8 comments on: The Anatomy of Super Metroid | 9 | Hidden depths

  1. Pip

    I am sure that eventually there will be comments on how you can use the shine spark to get past certain areas covered in this update before you should. However, thinking about this makes me wonder, how much of the ability to sequence break was intended vs unintended?

  2. Morzas

    Reading these made me feel nostalgic for Super Metroid commercials, and I eventually found this Japanese one: http://www.youtube.com/watch?v=aG6c2JOuGuk

  3. Googleshng

    The fact that shinesparking and wall jumping exist in the first place would suggest that they fully intended to allow players to sequence break all over.

  4. COtheLegend

    One note I would like to add about the Ice Beam: I believe a fully charged Ice Beam shot will always freeze an enemy.

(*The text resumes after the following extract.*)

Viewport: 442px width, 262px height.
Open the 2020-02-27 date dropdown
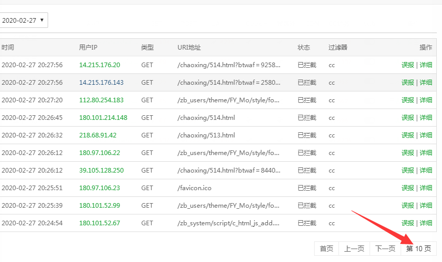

I will have to check this just to be sure.

    • J. Parish

      Nope, some of the really huge enemies (giant side hoppers, etc.) just shrug it off.

  5. Natabuu

    In my playthough last year, I actually got stuck for a while in the big room after Crocomire. I forgot about the running jump and kept trying to shine park my way up there.

  6. pkb

    This was the second segment where I got stuck in my first playthrough. I had completely forgotten about the shaft on the way to the ice beam. It did give me the opportunity to spend a couple of hours scouring the rest of the map, so I guess I can’t complain.

  7. Ario

    @Pip: You asked, “How much of the ability to sequence break was intended vs unintended?” It’s impossible to answer that with any certainty. All that we know is that the game’s developers provided players with several means to do so, and that players have codified, through experimentation, ways to speedrun the game using those means. It is kind of amazing how (as far as I know — someone correct me if I’m wrong), no matter how much you ignore the intended sequence of events, there’s no way to get stuck in the game. I’m not sure how that happened. I can’t imagine that the developers had enough time to make sure of that.

    It was funny to return to fight Crocomire after getting the plasma beam, firing a powered up shot at its open mouth, and watching it flash like crazy until it had backed up onto the unstable surface and fell in. Just one shot!

    The X-Ray scope is hard for me to accept. Anyone who has gotten far enough in the game to find it clearly understands enough of the design principles at work to not need a helping hand; the scope takes away some the boundary-nudging archeological mystique of exploration; and, like Jeremy notes, it breaks up the standard of Samus’ abilities having two sides. Sure, it’s optional — but it still exists, and that mere presence has an effect on the integrity of the world (just like the maps). I wonder if it was a last-minute addition after concern was expressed by higher-ups about the game’s general level of penetrability.